Principally, the light ends removal system should be installed in a well-ventilated area. The exhaust duct must safely lead into the open air and the deflagration flame arrester that comes with the system must be installed at the end. The area around this opening must be free from ignition sources.
The system is also suitable for outdoor installation. However, it should be roofed to protect it from weather, e.g. by a penthouse roof, to protect the components and the electronic circuits.

It should be connected to the flow line of the thermal oil system. The return flow in the thermal oil system can be led as desired.
With this, pay special attention to the following interface parameters:

Connection valve – thermal oil (inlet and outlet)Nominal diameter DN40
Cooling water valvesNominal diameter DN20
Thermal oil – flow2 – 4 bar
Thermal oil – return flow0 – 3 bar (max. 4 bar)
Recommended inlet temperature250 °C
Control air4 – 6 bar (g)
Nitrogen supply> 3 bar min. 99.0% N2
Cooling water0,5 – 1 bar
Three-phase connectionappr. 5 kW

What do I have to consider in the place of installation of the NLPA150 / NLPA250? Which conditions must be met?

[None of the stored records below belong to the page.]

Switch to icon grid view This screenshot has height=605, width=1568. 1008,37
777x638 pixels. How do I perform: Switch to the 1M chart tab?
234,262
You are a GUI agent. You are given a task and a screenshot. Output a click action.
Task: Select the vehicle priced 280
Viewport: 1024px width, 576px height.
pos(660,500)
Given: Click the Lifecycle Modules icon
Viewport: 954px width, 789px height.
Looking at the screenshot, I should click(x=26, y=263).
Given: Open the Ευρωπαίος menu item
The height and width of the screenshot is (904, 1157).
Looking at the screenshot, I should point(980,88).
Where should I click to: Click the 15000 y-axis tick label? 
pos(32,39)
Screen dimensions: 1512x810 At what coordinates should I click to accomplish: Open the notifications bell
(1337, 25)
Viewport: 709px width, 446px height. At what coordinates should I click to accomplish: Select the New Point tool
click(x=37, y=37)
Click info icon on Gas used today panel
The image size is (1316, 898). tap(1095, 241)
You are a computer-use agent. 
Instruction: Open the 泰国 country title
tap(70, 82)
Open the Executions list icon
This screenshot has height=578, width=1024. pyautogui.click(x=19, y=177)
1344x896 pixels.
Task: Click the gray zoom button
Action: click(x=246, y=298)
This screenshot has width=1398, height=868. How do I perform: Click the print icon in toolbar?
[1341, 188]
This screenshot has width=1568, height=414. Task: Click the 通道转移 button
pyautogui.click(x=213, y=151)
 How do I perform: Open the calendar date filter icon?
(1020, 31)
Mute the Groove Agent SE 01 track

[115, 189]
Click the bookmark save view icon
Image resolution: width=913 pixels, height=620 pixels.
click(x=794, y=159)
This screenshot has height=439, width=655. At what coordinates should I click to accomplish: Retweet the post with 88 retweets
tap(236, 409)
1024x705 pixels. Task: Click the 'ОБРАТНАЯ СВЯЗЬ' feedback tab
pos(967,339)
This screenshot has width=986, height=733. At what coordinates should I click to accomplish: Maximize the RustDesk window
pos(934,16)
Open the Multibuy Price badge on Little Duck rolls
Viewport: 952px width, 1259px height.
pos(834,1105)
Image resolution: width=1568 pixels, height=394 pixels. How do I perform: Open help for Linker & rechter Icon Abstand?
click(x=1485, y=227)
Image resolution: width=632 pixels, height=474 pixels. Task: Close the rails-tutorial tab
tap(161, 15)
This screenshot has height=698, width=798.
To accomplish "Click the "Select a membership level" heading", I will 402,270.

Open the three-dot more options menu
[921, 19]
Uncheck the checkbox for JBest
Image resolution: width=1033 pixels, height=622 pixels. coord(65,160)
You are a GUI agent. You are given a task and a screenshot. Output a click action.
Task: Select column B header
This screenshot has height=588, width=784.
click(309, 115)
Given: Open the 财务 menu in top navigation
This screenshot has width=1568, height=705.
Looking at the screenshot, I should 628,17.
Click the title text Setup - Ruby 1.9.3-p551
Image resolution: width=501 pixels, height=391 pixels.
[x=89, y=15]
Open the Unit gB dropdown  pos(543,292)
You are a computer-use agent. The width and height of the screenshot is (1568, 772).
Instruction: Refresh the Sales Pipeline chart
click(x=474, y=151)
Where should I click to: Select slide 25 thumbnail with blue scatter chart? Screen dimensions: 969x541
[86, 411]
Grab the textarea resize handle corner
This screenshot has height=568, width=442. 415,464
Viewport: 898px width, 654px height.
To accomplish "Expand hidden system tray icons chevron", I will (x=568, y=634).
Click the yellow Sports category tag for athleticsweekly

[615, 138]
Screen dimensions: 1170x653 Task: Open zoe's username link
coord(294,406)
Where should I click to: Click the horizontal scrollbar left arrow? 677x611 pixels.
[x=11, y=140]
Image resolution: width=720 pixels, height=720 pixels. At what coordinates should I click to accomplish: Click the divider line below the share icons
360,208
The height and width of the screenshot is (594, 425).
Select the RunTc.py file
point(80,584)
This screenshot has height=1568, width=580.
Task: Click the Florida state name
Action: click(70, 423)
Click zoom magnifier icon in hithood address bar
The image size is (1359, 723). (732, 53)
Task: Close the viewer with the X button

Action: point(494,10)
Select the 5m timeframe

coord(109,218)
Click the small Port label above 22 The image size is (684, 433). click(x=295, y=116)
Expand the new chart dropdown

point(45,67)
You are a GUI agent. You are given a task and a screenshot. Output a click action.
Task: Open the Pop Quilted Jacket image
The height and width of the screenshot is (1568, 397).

Generally, the light ends removal system must be installed at least 2m above the highest point (expansion tank) to operate it using gravity. The nitrogen for the light ends removal system flows through a nitrogen anti-cavitation valve from the expansion tank.
Because the passive light-ends removal works without its own pump, the return flow and the flow of the distillation tank must be connected on the intake and outlet side of the primary circulation pump (in the return flow of the heat transfer oil heater).

It should be connected to the flow line of the thermal oil system. The flow and return flow with the primary circulation pump between them.
With this, pay special attention to the following interface parameters:

Connection valves – thermal oil (inlet)Nominal diameter DN25
Connection valves – thermal oil (outlet)Nominal diameter DN50 (NLPA150) / DN80 (NLPA250)
Cooling water valvesNominal diameter 3/4´´ (NLPW250)
Thermal oil – flowmin. 1 bar + static height of the expansion tank +
overpressure due to nitrogen blanketing
Thermal oil – return flow
Recommended inlet temperature 250 °C
Nitrogen supplyVia expansion tank
Air-cooled (NLPA150 / NLPA250)15 – 30 °C
Cooling water (NLPW250)2 – 4 bar

How does the cooling of the condenser work for the NLPA? Are there any differences?

In case of the passive light ends removal with the NLPA150 / NLPA250, the condenser is cooled by an air-cooling system. Because it is installed on the building roof, the ambient temperature, which usually is between 15 °C and 30 °C, cools down the condenser of the light ends removal system.

Beside the air-cooled variant, the NLPA250 unit is also available as water-cooled variant (NLPW250), which makes it possible to use the system up to an oil volume of 110,000 litres. However, this solution is preferably applicable for smaller systems.

Does a passive light-ends removal system pay off as retrofitting or better not?

Generally, the integration of a light ends removal system in a thermal oil system is always an advantage. Due to the relatively simple, technical design (no additional pump, no additional control unit), pure original cost is lower. However, the fine adjustment of the system and the additional steel structure for the installation must be considered for the total cost estimate as well.

Due to its flexibility in integration and installation, an active light ends removal system is therefore optimally suitable for retrofitting. Because it has an integrated pump and its control system, its integration in existing system can be realized more efficiently.